Lahan merupakan suatu hal yang sangat penting bagi kehidupan manusia, yang di mana dari lahan tersebut dapat menghasilkan sumber daya alam. Permukaan lahan di bumi yang dapat dihuni hanya sekitar 25 % dengan dihuni sekitar 6 milyar jiwa sisanya permukaan lahan tersebut berupa samudera. Dimana luas lahan sekitar 14.800 juta ha dan sekitar 1.400 juta ha diliputi es sehingga tersisa hanya 13.400 juta ha sajalah yang dapat digunakan untuk semua kegiatan di bumi.[1] lahan  menjadi salah satu faktor keberhasilan dari pertanian, jika daerah di lahan tersebut maupun perawatan dilakukan dengan baik, karena hampir semua usaha pertanian berbasis pada sumber daya lahan. Lahan adalah suatu wilayah daratan dengan ciri mencakup semua watak yang melekat pada atmosfer, tanah, geologi, timbulan, hidrologi dan populasi tumbuhan dan hewan, baik yang bersifat mantap maupun yang bersifat mendaur, serta kegiatan manusia di atasnya. Jadi, lahan mempunyai ciri alami dan budaya.
Permasalahan sering terjadi jika bersangkutan denga lahan yaitu sengketa lahan, hal ini lah yang sering diributkan antara orang orang yang mengaku mempunyai hak atas tanah tersebut. Sengketa pertanahan sering kali terjadi di Indonesia, pada umumnya sengketa ini terjadi antara pihak satu dengan pihak individu lainnya namun sekarang bisa kita lihat bahwa persengketaan tanah tidak hanya terjadi  antara individu individu melainkan sudah terjadi di semua kalangan masyarakat contohnya seperti sektor pertanian, kehutanan, dan pertambangan. Selama ini kasus sengketa dapat diselesaikan dengan cara yang baik, baik penyelesaian di luar pengadilan yaitu secara negoisasi (Alternative Dispute Resolution (ADR)) maupun di pengadilan dengan cara diajukan ke pengadilan umum dan pengadilan tata usaha negara.
Faktor penyebab terjadinya sengketa tanah yang sering terjadi ialah tumpang tindih kepemilikan yang muncul dikarenakan lemahnya bukti bukti kepemilikan, bukti yan kurang kuat ini akan menimbulkan masalah. Bisa saja seseorang memanipulasi bukti atas kepemilikan tersebut terutama pada lahan lahan yang mnggunakan tanah adat. Hal ini akan berdampak pada masyarakat sekitar yang kehilangan hak atas wilayahnya dan juga sumber penghidupan akan menjadi berkurang.

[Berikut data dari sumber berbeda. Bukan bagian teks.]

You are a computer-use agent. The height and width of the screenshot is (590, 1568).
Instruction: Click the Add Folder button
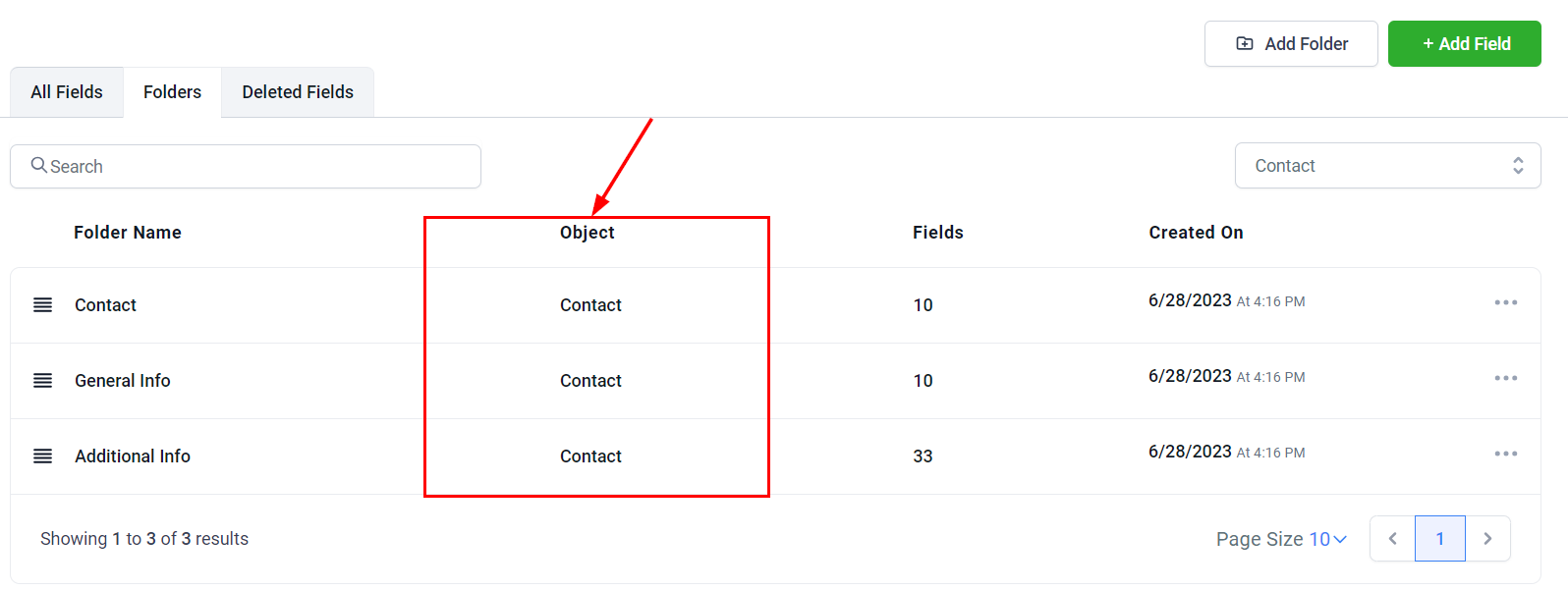(x=1291, y=44)
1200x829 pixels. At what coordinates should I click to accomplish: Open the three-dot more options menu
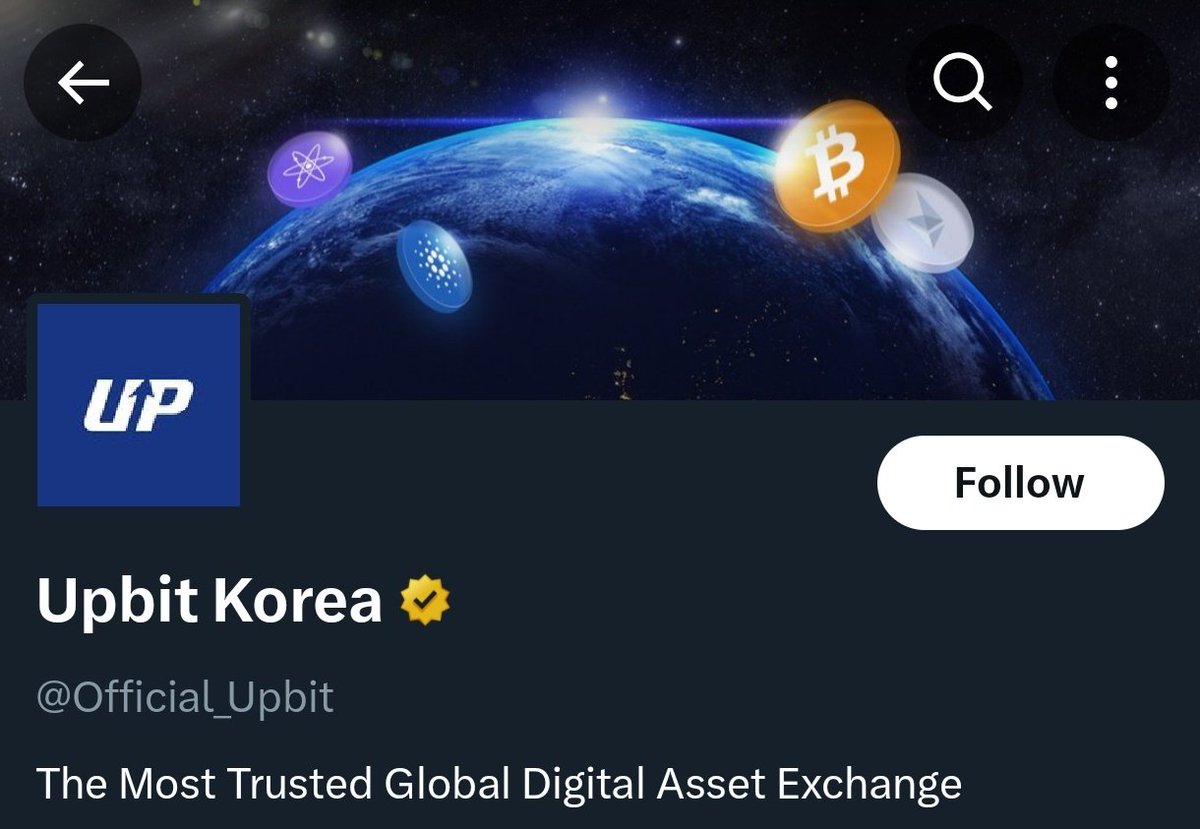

Seperti yang terjadi pada kasus yang akan dibahas yaitu mengenai petani Kalesey Dua di Kabupaten Minahasa yang mempertahankan kebun terakhirnya. Pada 7 November 2022 sudah berjaga dan berkumpul di posko Solidaritas Petani Penggarap Kalesey Dua (SOLIPETRA) pada jam 06.00 WITA, tak lama dari itu setelah para petani menyempatkan diri untuk beribadah sekitar pukul 07.30 ratusan aparat mendatangi tempat itu. Perwakilan dari petani tersebut meminta agar upaya penggusuran dihentikan karena warga masih melakukan upaya hukum dengan menggugat SK Hibah Pemrov Sulut No. 368 Tahun 2021 kepada Kementrian Pariwisata dan Ekonomi Kreatif tentang tanah seluas 20 hektar di lahan yang sudah turun temurun dikelola oleh petani Kalesey Dua. Namun para aparat yang berjumlah ratusan itu tetap menorobos masuk dan lahan itu digusur habis oleh para aparat.
Sengketa yang terjadi antara para petani di Kalesey dengan aparat memperlihatka betapa kompleksnya sengketa peratanahan di Indonesia. Hal ini tidak hanya menyangkut klaim kepemilikan dari tanah tersebut melainkan hak atas tanah di Kalesey yang sudah dikelola oleh masyarakat selama bertahun tahun, kasus ini menunjukkan adanya timpang tindih kepemilikan dari tanah tersebut. Sengketa ini juga mencerminkan ketidakadilan dalam pembagian sumber daya alam yang seringkali mengesampingkan kepentingan masyarakat sekitar, para aparat pun memakai kekerasan untuk melakukan penggusuran wilayah tersebut. Seharusnya penyelesaian yang dilakukan lebih didorong daripada memaksa secara sepihak yang menyebabkan para petani tersebut terluka.